08 de julho de 2026
Internacional

Forças sírias atacam Damasco e Aleppo

Folhapress
| Tempo de leitura: 3 min

Beirute - Damasco e Aleppo, as duas maiores cidades da Síria, foram bombardeadas ontem por forças leais ao presidente Bashar al Assad, que tentam expulsar os rebeldes dos principais centros de poder do país.

Depois de se tornar um dos mais graduados desertores do atual regime, o general de brigada Manaf Tlas se apresentou como alguém capaz de unir a fragmentada oposição dentro e fora da Síria numa eventual transferência de poder.

O conflito na Síria começou há mais de 16 meses, mas entrou numa nova fase na semana passada, quando um atentado rebelde matou quatro integrantes do alto escalão do regime, gerando entre seus inimigos a expectativa de que os dias de Assad no poder estariam contados.

Mas, desde então, as forças do governo endureceram significativamente sua resposta à revolta armada.
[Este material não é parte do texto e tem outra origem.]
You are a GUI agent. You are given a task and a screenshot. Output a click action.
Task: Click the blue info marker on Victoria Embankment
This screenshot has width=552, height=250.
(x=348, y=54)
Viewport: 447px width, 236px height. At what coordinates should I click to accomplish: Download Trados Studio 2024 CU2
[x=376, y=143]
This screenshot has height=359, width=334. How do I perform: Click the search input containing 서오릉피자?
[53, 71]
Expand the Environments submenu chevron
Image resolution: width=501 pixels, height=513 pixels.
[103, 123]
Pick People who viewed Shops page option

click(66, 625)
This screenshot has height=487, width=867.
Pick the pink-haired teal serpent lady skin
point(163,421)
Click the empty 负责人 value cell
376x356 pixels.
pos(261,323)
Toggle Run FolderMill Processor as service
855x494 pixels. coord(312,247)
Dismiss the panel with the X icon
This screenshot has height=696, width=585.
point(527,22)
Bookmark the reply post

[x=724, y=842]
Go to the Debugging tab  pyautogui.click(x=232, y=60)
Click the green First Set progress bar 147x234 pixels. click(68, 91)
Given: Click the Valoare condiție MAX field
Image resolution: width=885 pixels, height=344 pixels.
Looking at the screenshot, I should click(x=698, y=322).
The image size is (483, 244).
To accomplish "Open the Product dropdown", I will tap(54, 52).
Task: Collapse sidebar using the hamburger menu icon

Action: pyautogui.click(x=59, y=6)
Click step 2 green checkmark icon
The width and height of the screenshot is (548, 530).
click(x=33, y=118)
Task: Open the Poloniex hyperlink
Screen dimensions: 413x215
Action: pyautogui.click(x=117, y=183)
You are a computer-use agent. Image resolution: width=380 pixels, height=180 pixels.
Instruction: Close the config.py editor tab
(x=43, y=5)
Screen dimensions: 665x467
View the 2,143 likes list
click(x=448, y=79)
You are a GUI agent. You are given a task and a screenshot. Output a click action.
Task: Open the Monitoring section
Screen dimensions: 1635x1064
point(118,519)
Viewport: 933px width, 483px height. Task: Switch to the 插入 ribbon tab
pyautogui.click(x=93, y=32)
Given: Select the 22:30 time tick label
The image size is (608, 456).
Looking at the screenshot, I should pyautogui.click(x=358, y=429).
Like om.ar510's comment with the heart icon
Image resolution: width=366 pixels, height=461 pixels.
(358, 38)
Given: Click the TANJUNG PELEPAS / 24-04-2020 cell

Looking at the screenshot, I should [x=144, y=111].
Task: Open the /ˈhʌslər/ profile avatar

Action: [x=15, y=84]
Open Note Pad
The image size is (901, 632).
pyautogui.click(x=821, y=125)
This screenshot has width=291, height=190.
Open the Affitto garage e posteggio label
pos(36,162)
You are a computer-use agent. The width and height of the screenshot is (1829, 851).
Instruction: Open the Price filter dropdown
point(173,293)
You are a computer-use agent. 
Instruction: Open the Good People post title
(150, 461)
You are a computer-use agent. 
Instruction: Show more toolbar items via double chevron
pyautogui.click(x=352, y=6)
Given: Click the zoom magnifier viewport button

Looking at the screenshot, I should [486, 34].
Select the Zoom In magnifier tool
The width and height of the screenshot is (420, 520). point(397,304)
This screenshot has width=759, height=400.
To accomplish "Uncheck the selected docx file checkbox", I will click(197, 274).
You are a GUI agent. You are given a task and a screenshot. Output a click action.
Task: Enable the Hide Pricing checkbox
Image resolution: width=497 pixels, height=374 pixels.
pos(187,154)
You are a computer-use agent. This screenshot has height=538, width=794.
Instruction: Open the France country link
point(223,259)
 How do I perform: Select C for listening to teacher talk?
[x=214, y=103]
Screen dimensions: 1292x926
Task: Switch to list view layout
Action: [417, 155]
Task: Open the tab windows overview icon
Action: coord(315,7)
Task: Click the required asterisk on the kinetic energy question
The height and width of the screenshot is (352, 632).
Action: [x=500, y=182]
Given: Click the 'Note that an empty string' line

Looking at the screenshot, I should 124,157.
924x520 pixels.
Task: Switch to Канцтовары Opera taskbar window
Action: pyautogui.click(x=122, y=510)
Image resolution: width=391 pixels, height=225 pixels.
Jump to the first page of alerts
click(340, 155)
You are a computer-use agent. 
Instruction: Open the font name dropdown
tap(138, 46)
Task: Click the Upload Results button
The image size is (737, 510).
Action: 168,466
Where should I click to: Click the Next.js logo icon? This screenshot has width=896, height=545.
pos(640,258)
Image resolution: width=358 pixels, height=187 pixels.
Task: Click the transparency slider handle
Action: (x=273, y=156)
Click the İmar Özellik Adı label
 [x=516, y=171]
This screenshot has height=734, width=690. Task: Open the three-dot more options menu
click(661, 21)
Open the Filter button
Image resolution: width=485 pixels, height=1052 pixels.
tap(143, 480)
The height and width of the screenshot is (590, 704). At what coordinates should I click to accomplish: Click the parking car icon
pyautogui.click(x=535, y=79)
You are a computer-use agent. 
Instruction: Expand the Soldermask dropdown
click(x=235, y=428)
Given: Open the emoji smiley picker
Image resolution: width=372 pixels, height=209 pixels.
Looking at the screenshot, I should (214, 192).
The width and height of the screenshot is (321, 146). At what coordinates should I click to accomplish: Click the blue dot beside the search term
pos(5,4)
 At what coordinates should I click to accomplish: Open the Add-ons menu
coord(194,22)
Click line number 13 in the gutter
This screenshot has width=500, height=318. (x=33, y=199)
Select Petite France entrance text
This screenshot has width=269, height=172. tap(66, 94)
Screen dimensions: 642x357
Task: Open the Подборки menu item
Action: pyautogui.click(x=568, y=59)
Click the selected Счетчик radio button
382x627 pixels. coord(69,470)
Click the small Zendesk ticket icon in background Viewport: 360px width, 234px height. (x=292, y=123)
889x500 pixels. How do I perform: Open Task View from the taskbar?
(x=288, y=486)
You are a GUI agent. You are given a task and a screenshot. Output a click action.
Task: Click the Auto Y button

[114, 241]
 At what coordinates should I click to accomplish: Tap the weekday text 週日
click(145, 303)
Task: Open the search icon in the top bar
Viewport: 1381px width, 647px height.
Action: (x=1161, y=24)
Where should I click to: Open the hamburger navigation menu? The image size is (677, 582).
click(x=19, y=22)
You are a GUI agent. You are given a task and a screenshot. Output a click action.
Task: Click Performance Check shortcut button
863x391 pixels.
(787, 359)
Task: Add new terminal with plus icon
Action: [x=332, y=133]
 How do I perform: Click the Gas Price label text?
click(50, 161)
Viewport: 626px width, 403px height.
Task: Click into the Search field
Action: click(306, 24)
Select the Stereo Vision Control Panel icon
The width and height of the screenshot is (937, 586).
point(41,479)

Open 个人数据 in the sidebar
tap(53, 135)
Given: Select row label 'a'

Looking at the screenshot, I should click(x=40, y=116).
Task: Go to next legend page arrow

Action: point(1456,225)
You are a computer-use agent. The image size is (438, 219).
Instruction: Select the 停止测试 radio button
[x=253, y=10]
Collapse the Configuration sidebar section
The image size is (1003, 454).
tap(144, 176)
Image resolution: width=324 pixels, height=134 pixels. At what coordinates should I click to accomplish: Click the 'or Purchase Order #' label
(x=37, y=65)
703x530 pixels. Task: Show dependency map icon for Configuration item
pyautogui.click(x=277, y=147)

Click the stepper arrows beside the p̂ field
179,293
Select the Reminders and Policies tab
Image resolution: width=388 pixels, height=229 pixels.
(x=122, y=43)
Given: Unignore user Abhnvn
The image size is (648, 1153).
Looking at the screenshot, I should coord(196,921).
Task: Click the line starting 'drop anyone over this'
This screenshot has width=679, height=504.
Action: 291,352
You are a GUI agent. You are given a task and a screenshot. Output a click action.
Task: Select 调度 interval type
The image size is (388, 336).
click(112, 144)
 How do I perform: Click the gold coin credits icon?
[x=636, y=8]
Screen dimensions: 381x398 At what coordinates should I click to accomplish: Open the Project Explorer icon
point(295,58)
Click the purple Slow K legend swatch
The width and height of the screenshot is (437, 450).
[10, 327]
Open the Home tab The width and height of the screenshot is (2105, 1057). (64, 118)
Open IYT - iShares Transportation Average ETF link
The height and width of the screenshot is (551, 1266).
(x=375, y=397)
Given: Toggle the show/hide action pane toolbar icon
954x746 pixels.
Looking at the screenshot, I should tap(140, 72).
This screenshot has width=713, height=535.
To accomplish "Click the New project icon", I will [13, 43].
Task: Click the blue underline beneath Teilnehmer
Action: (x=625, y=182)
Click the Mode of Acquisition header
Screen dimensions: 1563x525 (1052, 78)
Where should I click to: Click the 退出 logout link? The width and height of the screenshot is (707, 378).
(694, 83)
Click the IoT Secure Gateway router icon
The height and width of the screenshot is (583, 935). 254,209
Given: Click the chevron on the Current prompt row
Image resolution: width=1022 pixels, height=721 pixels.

Aviões de combate foram vistos em ação sobre Aleppo, e fontes da oposição disseram que combatentes rebeldes estão sendo sumariamente executados nas ruas de Damasco.

Na manhã de ontem, moradores de bairros da zona sul da capital relatavam pelo menos um bombardeio por minuto, durante cerca de três horas. Helicópteros estavam atacando o bairro de Hajar al Aswad, um dos últimos redutos dos rebeldes na cidade após vários dias de combates nas ruas, segundo ativistas.

Depois de acuar os rebeldes em Damasco na semana passada, o Exército se voltou para Aleppo, reforçando sua presença na cidade com uma coluna de blindados que antes operava numa remota província do norte. Isso foi visto como um sinal de que o governo fará de tudo para não perder o controle sobre o principal polo comercial da Síria, uma cidade com 2,5 milhões de habitantes.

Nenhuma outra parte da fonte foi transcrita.